• Dataset content:
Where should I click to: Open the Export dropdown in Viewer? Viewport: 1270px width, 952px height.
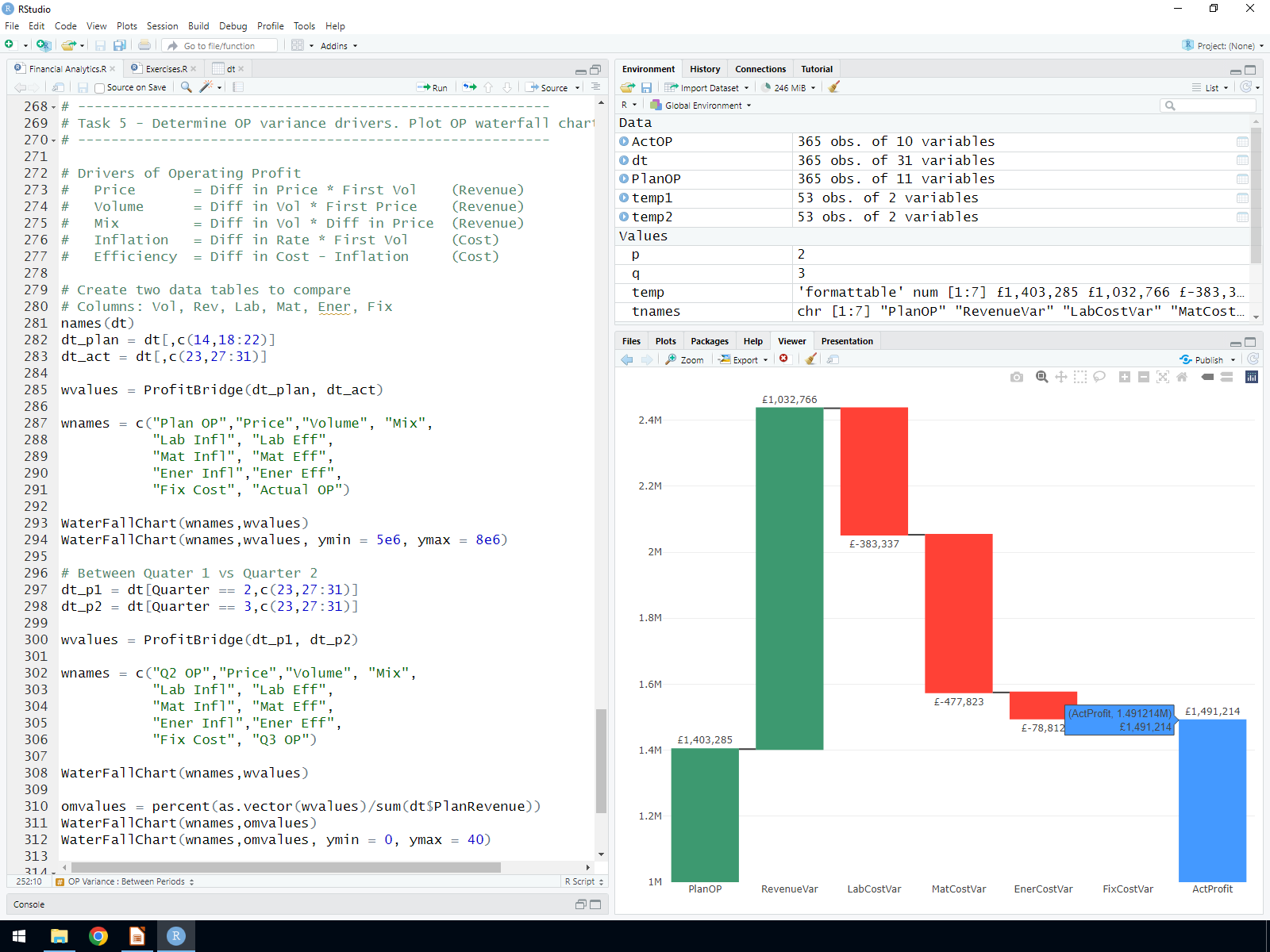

---

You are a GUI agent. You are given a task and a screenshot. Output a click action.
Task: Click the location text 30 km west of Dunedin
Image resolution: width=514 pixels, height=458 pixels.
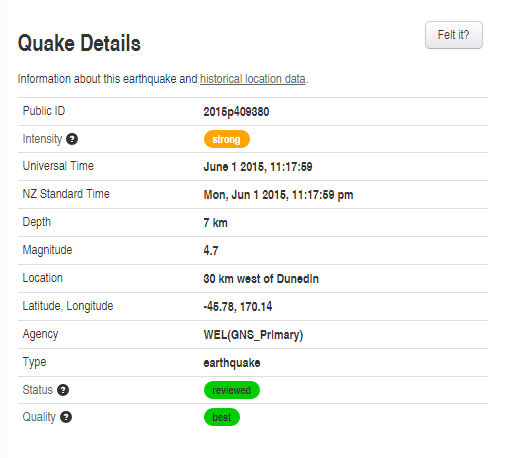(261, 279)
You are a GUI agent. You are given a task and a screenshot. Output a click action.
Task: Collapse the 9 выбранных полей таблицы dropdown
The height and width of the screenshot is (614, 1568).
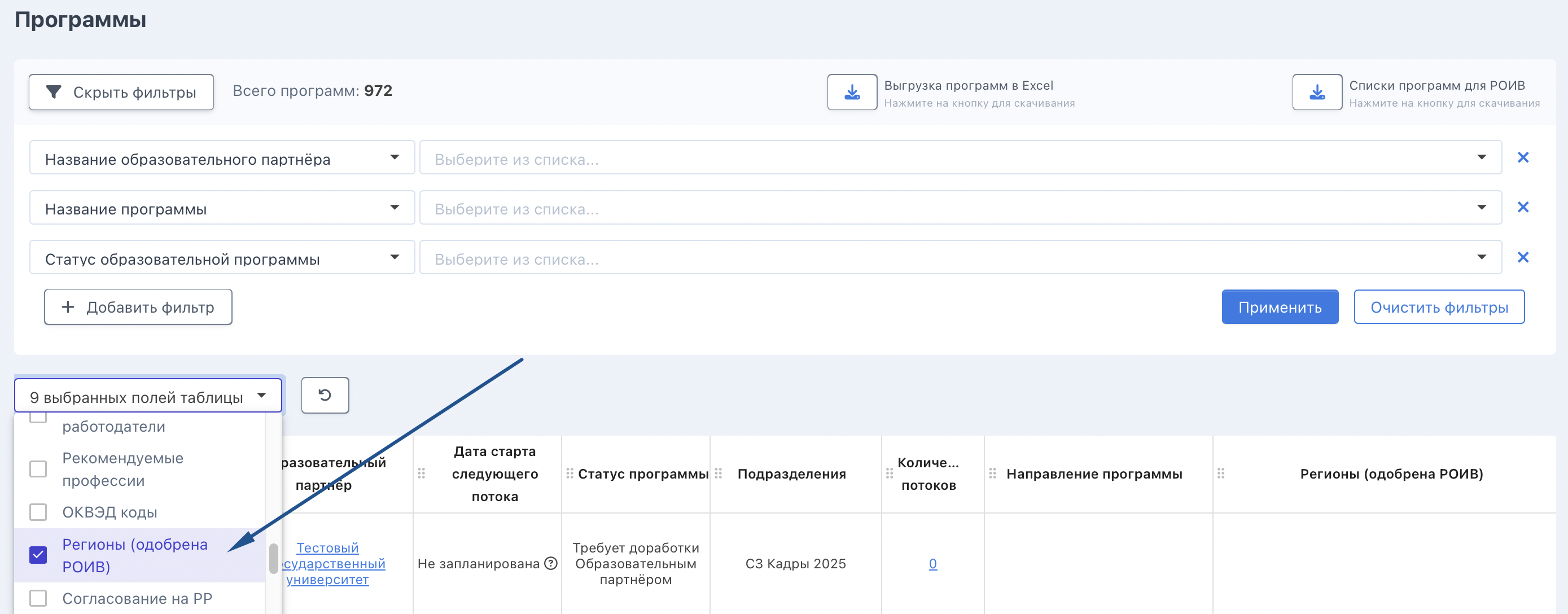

--

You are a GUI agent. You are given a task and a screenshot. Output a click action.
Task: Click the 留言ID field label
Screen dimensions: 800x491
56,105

• Your assignment: One number answers this exercise: the count of lines above in which the word "dropdown" appears.

• Your solution: 2